Todesschüsse im Ministerium
Bei den Protesten kamen bislang rund 30 Menschen zu Tode, Hunderte wurden verletzt.
Ein 25-jähriger Polizist, nach dem inzwischen gefahndet wird, hatte am Samstag offenbar mit seiner Dienstwaffe den zwei US-Militärberatern von hinten in den Kopf geschossen. Beobachter gehen davon aus, dass die aufständischen Taliban den Täter eingeschleust oder indoktriniert hatten.
Die Nato zog darauf Hunderte Berater aus der Regierung ab. Nato-Sprecher Carsten Jacobson erklärte, es sei ein "logischer und notwendiger Schritt", für die Sicherheit "unseres Personals" zu sorgen.
Als Reaktion auf die Eskalation der Gewalt zog am Sonntag auch die Bundesregierung ihre Berater aus den Behörden im Raum Kabul ab. Es handele sich um etwa 50 Personen, teilte das Entwicklungsministerium in Berlin mit. Sie sollen erst wieder auf ihre Posten zurückkehren, wenn die Tötung von zwei US-Soldaten im afghanischen Innenministerium aufgeklärt ist.
Taliban rühmen sich der Tat
Ein Taliban-Sprecher sagte, die Tötung der Amerikaner sei Rache für die Koran-Verbrennung der US-Truppen gewesen. Präsident Hamid Karsai rief zur Ruhe auf. Man dürfe den "Feinden des Friedens" nicht erlauben, die Proteste zu missbrauchen, sagt er.
Der Schritt der Nato ist ein schwerer Rückschlag für die Wiederaufbaubemühungen des Landes. Auch mehr als zehn Jahre nach dem Sturz der Taliban bekleiden ausländische Spezialisten wichtige Funktionen in den Ministerien.
Die Kommandozentrale des Innenministeriums ist gewöhnlich nur für einen kleinen Kreis von Experten zugänglich. Die Tötung der Offiziere zeigt erneut, wie scheinbar mühelos es den Taliban gelingt, selbst hierhin vorzudringen.
Tatort eigentlich nur schwer zugänglich
Die Tat schürt auch Angst vor einem neuen Bürgerkrieg, wenn die Nato-Kampftruppen sich bis 2014 vom Hindukusch zurückziehen. Die Aufständischen sind seit Monaten dabei, die Regierung zu schwächen, indem sie hochrangige Politiker und Polizeiführer systematisch töten.
Einwohner in Kabul zeigten sich entsetzt über die sinnlose und brutale Gewalt im Zuge der Koran-Proteste. "Das Land hat nichts Besseres verdient", sagte ein afghanisch-amerikanischer IT-Spezialist, der für das Innenministerium arbeitet. Die Demonstranten seien "Minderbemittelte, die nicht einmal den Koran lesen könnten". Afghanistan habe seine große Chance verspielt, mit der Hilfe des Westens ein fortschrittliches, modernes Land zu werden.

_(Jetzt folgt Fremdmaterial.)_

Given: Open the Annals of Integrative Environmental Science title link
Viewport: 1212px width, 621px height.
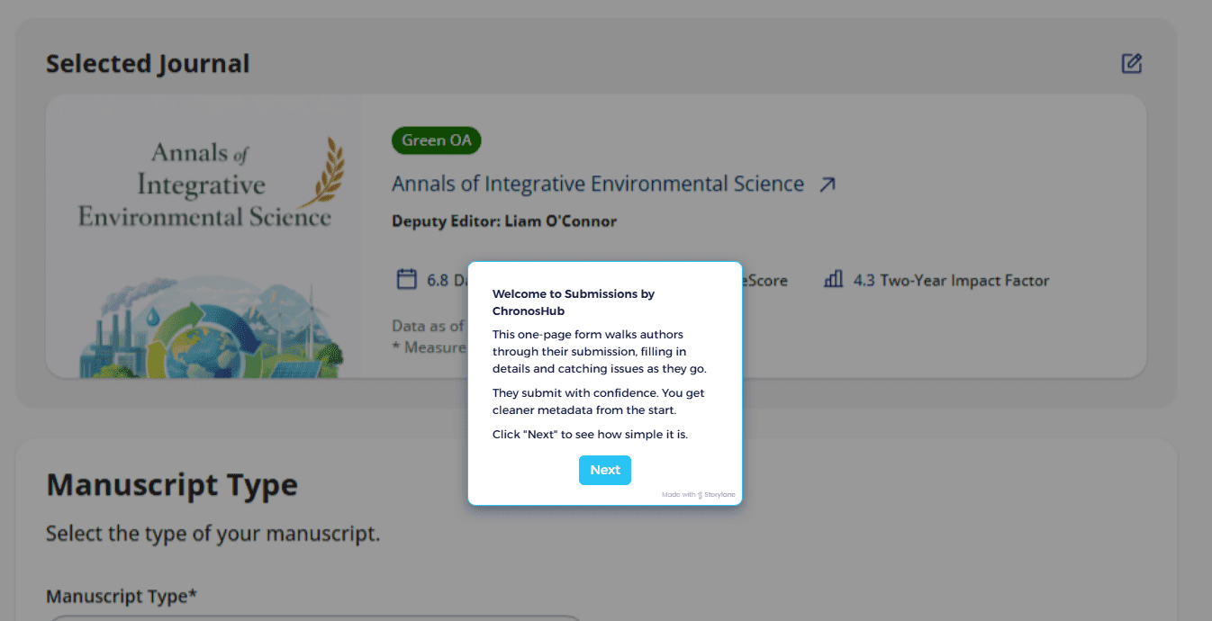Looking at the screenshot, I should point(597,185).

Die Unruhen hatten am Dienstag begonnen, nachdem afghanische Arbeiter brennende Koran-Ausgaben auf einem Müllplatz des US-Stützpunkts Bagram, etwa 60 Kilometer von Kabul entfernt, gefunden hatten.

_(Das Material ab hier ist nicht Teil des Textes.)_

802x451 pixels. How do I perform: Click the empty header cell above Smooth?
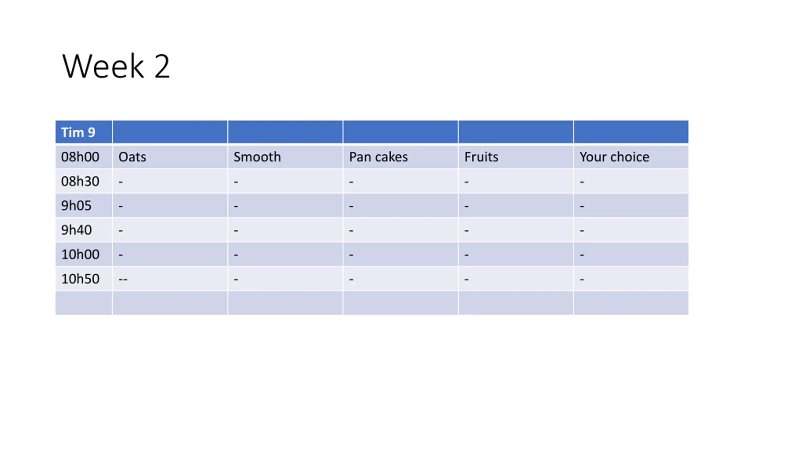point(285,132)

Den heiligen Koran zu beschädigen gilt im Islam als schweres Vergehen. Die Exemplare waren wahrscheinlich irrtümlich in die Verbrennungsanlage geworfen worden. Viele Afghanen glauben jedoch an eine Provokation. Die Taliban riefen dazu auf, Ausländer zu töten und anzugreifen, um die Schändung des Korans zu rächen. Wenig später erschoss ein afghanischer Soldat in der östlichen Provinz Nangarhar zwei US-Soldaten.